A plethora of rumours, speculation and media reports followed. Worried scientists said they feared it meant the end of the agency and touted the importance of research. Government officials said there was no reason to be alarmed.
Whether Genome Canada’s future is really hanging in the balance remains unclear. But it has prompted many of us who are engaged in university research to do some important reflecting. We know the crucial role that research plays in Canada, both now and in the future, but do others? Have we done a good enough job of communicating the importance and value of intellectual innovation, and the difference it can make to Canadians and people throughout the world?
From the outside, universities may appear to some to be big, impersonal entities lacking any connection to the real world. Some may believe that pumping money into universities through agencies such as Genome Canada may result in little more than genetically modified ivy covering the walls.
But in reality, the discoveries and technology that have continually revolutionized the world have emerged from the labs of university researchers. And the advancements that will truly make a difference in the future are being tested and tried right now on our nation’s campuses.
Canada’s universities are idea factories. They’re places full of people looking for ways to make things better in just about any realm you can name — human health, the environment, the economy, our social lives, creativity and the arts.
Through innovative research and collaborations with government and business, our post-secondary institutions can help us solve real-world problems and improve the quality of people’s lives.

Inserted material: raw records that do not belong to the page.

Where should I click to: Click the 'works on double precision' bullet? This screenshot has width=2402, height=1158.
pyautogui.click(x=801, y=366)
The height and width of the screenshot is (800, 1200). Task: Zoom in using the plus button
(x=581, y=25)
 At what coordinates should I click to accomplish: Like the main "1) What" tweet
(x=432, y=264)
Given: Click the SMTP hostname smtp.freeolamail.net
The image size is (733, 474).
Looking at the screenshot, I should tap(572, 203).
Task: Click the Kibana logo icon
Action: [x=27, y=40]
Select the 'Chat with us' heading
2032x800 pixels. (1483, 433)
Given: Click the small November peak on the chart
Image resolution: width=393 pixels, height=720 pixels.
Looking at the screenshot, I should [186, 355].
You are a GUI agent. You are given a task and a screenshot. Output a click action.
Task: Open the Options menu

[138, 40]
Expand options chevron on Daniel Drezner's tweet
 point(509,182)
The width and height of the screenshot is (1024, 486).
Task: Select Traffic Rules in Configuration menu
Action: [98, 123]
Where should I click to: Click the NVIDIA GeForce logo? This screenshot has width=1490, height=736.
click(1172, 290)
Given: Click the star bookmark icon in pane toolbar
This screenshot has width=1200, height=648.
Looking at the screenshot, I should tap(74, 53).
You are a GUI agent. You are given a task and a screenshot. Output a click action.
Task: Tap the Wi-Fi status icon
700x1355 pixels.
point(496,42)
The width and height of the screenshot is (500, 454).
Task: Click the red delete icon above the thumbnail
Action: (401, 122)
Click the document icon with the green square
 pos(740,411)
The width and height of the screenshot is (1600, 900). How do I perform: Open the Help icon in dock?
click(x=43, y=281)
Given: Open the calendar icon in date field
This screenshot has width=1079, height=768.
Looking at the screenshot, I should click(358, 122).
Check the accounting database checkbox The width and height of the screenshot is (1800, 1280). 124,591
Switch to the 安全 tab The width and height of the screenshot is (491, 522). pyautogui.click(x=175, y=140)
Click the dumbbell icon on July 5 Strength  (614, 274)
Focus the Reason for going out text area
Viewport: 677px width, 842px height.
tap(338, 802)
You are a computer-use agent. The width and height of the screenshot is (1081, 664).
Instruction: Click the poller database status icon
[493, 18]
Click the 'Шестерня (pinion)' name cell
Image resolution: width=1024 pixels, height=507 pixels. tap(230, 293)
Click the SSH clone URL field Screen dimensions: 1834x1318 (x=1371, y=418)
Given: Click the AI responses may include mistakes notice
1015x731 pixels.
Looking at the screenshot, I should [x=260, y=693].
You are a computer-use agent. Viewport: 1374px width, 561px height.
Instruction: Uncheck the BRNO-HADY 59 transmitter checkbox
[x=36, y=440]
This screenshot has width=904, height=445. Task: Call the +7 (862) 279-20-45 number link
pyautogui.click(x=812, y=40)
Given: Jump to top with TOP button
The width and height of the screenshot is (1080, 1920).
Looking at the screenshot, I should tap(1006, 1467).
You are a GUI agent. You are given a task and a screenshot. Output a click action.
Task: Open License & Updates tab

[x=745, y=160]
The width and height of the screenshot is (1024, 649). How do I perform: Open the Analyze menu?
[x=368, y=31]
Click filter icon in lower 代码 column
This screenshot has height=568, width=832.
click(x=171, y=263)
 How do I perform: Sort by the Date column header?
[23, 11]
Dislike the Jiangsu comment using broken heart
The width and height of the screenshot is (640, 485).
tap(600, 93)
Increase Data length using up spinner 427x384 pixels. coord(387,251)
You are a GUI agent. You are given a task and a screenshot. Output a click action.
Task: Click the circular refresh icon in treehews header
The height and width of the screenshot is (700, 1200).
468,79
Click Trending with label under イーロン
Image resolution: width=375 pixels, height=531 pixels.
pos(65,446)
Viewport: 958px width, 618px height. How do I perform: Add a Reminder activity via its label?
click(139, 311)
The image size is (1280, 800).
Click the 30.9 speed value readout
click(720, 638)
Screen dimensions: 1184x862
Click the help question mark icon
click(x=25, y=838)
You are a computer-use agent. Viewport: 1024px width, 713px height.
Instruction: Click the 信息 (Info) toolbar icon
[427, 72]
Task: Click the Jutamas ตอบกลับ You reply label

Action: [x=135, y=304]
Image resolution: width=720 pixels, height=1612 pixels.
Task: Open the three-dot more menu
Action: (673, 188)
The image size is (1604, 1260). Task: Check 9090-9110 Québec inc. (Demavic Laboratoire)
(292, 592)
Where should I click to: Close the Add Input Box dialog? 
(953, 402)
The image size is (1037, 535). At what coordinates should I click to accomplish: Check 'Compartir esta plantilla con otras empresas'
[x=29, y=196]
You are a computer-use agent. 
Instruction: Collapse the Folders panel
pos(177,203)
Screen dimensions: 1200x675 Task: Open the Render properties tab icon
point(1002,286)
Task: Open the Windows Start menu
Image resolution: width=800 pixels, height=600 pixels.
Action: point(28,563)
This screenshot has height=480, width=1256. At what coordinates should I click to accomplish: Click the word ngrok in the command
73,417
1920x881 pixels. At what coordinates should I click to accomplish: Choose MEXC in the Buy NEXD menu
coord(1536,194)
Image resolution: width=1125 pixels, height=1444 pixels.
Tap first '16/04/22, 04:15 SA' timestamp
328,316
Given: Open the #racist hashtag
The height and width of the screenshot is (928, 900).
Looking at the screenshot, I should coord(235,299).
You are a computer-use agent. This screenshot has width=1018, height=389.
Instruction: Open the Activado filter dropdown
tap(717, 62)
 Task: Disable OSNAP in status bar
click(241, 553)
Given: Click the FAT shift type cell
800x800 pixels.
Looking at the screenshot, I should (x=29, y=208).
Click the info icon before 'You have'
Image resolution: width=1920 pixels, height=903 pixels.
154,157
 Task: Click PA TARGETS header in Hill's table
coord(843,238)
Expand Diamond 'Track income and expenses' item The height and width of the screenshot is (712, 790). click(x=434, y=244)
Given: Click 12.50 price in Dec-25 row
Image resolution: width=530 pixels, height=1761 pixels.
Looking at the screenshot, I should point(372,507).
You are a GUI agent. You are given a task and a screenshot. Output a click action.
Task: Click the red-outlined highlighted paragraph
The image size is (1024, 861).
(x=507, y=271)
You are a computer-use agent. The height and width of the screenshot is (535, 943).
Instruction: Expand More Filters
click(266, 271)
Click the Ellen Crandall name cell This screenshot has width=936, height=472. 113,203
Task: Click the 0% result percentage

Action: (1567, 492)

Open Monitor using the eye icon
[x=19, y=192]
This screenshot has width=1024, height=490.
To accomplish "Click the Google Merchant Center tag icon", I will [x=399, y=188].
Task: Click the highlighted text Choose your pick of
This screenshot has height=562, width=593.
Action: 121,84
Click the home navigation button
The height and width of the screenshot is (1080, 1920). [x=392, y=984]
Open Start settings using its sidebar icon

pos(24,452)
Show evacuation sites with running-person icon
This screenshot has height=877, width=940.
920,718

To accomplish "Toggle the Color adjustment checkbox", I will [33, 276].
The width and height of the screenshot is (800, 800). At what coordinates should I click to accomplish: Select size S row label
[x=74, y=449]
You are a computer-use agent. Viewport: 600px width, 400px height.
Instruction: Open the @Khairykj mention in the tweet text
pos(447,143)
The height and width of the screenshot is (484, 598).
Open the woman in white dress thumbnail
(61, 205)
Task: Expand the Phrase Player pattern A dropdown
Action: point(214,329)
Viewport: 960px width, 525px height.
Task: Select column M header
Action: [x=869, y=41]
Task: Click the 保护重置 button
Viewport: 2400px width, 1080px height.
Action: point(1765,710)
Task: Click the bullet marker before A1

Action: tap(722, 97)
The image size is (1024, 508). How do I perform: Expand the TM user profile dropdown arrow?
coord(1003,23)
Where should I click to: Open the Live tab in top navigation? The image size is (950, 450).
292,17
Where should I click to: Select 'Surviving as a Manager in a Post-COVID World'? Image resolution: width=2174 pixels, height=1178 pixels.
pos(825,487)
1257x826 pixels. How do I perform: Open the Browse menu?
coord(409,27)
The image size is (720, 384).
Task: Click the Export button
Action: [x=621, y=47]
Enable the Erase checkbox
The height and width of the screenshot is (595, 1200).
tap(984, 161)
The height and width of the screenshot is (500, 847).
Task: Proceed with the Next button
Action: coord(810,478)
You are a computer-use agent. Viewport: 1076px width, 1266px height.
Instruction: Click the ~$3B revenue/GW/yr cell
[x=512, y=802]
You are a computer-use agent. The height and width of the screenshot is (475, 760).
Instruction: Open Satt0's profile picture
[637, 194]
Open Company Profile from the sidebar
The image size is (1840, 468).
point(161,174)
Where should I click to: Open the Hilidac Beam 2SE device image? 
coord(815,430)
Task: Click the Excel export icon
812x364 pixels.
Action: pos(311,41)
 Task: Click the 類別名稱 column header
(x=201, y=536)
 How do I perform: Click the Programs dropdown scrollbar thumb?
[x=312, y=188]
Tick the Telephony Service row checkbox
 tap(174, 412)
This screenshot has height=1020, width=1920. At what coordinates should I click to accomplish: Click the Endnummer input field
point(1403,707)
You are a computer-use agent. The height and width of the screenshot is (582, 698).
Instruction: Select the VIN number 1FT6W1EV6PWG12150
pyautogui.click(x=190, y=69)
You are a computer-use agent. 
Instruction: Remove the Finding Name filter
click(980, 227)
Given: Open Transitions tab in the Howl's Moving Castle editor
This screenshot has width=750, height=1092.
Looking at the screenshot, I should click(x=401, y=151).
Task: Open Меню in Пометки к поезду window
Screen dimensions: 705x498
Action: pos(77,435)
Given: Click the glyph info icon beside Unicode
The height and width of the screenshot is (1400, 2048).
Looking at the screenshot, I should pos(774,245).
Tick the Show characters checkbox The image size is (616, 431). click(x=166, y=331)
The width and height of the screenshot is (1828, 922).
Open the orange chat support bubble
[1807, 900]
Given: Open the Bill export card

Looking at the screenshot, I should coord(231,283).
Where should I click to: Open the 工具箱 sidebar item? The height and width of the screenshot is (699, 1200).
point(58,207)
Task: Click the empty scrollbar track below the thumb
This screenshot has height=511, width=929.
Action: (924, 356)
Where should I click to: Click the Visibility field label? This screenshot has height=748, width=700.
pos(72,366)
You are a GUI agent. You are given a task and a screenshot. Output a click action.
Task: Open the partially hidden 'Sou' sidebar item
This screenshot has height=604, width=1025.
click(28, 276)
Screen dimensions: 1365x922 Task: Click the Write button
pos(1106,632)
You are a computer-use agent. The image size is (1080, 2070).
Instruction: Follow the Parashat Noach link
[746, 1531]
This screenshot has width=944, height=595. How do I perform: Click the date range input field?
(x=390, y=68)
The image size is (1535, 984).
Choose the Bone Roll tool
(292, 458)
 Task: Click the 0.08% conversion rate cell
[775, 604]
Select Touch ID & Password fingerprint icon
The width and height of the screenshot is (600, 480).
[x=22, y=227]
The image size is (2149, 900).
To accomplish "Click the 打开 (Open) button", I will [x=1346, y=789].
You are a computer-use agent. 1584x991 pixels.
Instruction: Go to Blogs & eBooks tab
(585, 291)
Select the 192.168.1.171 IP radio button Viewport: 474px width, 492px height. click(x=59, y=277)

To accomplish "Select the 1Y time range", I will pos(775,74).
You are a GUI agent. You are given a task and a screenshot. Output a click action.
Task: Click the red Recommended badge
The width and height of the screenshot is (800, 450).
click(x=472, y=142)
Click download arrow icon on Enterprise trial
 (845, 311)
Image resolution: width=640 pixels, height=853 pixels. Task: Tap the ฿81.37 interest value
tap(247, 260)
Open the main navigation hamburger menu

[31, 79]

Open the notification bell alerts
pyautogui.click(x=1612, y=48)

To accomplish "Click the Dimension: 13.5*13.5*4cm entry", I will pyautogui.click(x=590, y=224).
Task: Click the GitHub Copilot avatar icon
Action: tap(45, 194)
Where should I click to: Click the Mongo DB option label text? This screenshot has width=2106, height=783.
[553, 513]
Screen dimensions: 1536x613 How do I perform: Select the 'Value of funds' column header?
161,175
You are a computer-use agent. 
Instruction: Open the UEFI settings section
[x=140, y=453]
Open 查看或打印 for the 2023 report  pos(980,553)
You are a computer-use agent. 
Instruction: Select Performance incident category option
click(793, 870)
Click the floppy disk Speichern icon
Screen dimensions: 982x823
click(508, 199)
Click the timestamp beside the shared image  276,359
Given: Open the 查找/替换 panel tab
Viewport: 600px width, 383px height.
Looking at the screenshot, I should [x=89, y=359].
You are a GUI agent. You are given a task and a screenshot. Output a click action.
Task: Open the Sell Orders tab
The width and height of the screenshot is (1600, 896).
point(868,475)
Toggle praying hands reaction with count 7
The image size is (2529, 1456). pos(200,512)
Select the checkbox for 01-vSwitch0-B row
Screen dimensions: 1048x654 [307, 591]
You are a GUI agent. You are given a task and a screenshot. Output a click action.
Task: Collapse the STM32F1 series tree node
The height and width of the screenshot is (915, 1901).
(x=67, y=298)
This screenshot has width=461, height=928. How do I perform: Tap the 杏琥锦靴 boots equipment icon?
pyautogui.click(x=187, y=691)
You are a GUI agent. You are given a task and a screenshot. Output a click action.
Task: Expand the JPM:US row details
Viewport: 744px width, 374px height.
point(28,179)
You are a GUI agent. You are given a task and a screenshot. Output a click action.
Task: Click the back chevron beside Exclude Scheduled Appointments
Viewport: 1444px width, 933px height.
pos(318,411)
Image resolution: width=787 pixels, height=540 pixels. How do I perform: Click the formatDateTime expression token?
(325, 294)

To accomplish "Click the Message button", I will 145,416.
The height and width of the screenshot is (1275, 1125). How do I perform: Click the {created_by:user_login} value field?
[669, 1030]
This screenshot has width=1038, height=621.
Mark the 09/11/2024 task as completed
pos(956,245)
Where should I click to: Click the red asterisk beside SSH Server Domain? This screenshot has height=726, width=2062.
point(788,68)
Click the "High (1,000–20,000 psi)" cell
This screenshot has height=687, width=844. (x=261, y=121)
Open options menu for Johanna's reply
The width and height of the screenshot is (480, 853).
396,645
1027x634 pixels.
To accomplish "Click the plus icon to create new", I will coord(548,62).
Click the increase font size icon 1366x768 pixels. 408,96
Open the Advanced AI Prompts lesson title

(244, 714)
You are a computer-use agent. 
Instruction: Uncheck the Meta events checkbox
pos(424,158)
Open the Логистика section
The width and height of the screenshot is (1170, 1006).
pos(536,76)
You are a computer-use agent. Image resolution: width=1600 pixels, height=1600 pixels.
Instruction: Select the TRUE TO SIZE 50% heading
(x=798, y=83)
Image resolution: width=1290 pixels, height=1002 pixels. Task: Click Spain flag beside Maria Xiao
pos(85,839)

Forget ivory towers. Think networks. On Canada’s campuses, researchers are actively seeking ways to pool strengths and resources. Imagine a philosopher joining veterinarians and epidemiologists to discuss ecohealth solutions for emerging infectious diseases, climate change, food security and water quality. How about an artist helping to set up a design studio for mechanical engineers? Or plant scientists working with molecular and cellular biologists to turn crop plant wastes into everything from car parts and furniture to fuel, and using tobacco plants to produce “plantibodies” that can be used to treat human diseases such as cancer — a paradox if ever there was one.
Canadian scientists are also leading DNA bar-coding efforts meant to quickly and easily identify every creature on Earth, work that will pay off in our understanding of biodiversity and in improved human health. Imagine using your cellphone to make sure that shellfish on your dinner plate is what the menu promised, rather than some endangered species or something allergenic or toxic. Or how about using a similar instrument to read for pathogens in water from a town well? That’s the kind of research paid for by agencies such as Genome Canada — not research for its own sake but for ours.
On campus, we call it cross-disciplinary research and collaboration. And it mirrors the way the outside world works — complex but full of possibility.
Buildings and equipment are necessary for research, but they’re only shells without people. What’s going on inside those walls is brain building.
In Canada’s research labs, some of the world’s brightest minds have chosen to set up shop to tackle our most pressing problems. And in teaching labs and classrooms, universities are producing not just ideas but also another generation of highly trained people. It is these human brains — using the leverage of advanced research and investment in cutting-edge technology — that truly transform ideas and discoveries into value.
Indeed, there is no shortage of ways to underline the connections between university research and the so-called “real world” and the crucial role innovation has to play in Canada’s present and future. It’s an expensive enterprise, one that requires dollars and commitment from society. Government and industry support is critical.
Prof. Kevin Hall is U of G’s vice-president (research).